There were two late silent-era Filipino films made in 1931 about the Moros of Sulu – Princess Tarhata (Araw Movies) and The Moro Pirate (Malayan Movies). The first was produced by the forgotten cinematographer Jose Domingo Badilla, while the latter was produced and directed by Jose Nepomuceno, acknowledged as the Father of the Philippine movie industry. Tarhata‘s lead actress is Adelina Moreno, while main actor of Moro Pirate is Eduardo de Castro …

… Coincidentally, both Moreno and De Castro, are the main starring actors in Brides of Sulu. The film also looks like it has two separate parts- the dramatically acted scenes and the documentary portions. Which raises the the intriguing possibility- is Brides the mutant offspring of the re-cutting and reconstitution of two earlier local films via the editing room? Then dubbed in English and re-editorialized for U.S. release with the intention of making it look like an American production so it would be easier to sell abroad? And who is director John Nelson? … Why are his initials the same as those of Jose Nepomuceno’s? So is the nationality of the film American or Filipino?

####################

WRITTEN INSTRUCTION A:
List every person named in the film passage.
The rows come from a separate source that has nothing to do with the film passage.

####################

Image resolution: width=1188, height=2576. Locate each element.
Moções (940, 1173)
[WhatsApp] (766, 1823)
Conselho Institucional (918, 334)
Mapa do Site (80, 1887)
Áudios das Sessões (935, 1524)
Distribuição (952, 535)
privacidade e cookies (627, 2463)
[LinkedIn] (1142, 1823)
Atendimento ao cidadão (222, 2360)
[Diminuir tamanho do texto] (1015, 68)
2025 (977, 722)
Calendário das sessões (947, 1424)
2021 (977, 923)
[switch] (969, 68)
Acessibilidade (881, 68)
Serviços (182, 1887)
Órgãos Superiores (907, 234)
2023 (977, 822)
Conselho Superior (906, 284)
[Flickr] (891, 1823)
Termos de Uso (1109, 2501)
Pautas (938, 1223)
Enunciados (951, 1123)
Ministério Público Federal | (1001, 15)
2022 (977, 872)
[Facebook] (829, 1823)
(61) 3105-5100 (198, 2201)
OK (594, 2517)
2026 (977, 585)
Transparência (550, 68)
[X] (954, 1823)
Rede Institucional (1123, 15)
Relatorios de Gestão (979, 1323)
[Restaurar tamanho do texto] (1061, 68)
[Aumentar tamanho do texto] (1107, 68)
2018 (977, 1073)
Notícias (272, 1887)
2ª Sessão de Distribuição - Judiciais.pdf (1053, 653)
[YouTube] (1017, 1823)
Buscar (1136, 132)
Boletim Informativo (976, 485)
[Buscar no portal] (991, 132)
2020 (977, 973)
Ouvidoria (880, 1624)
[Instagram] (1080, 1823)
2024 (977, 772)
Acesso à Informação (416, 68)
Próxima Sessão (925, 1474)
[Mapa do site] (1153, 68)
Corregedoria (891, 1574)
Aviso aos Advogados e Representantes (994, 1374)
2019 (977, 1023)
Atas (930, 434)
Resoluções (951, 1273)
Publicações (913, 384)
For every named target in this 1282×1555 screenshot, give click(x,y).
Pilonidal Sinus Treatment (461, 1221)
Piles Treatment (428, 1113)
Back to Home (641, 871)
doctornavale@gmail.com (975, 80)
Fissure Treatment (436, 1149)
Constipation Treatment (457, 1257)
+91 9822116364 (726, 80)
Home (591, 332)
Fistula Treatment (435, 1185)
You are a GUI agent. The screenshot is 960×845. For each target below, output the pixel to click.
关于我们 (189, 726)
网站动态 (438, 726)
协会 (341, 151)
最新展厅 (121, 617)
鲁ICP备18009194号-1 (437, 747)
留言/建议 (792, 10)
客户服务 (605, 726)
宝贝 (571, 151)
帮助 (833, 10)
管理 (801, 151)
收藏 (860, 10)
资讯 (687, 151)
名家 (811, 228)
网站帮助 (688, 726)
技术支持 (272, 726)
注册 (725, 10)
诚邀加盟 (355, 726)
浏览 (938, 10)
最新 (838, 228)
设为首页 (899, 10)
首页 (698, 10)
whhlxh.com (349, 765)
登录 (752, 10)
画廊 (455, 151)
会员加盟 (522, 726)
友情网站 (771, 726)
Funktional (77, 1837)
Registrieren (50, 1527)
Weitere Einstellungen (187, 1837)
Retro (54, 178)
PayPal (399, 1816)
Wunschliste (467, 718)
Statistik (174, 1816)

####################

WRITTEN INSTRUCTION B:
Please copy the rows from the start through the row with "privacidade e cookies (627, 2463)", including both ends and the request line, and shift each coordinate in the answers by adding 130 to both numbers.

FULL OUTPUT A:
Jose Domingo Badilla
Jose Nepomuceno
Adelina Moreno
Eduardo de Castro
John Nelson

FULL OUTPUT B:
Image resolution: width=1188, height=2576. Locate each element.
Moções (1070, 1303)
[WhatsApp] (896, 1953)
Conselho Institucional (1048, 464)
Mapa do Site (210, 2017)
Áudios das Sessões (1065, 1654)
Distribuição (1082, 665)
privacidade e cookies (757, 2593)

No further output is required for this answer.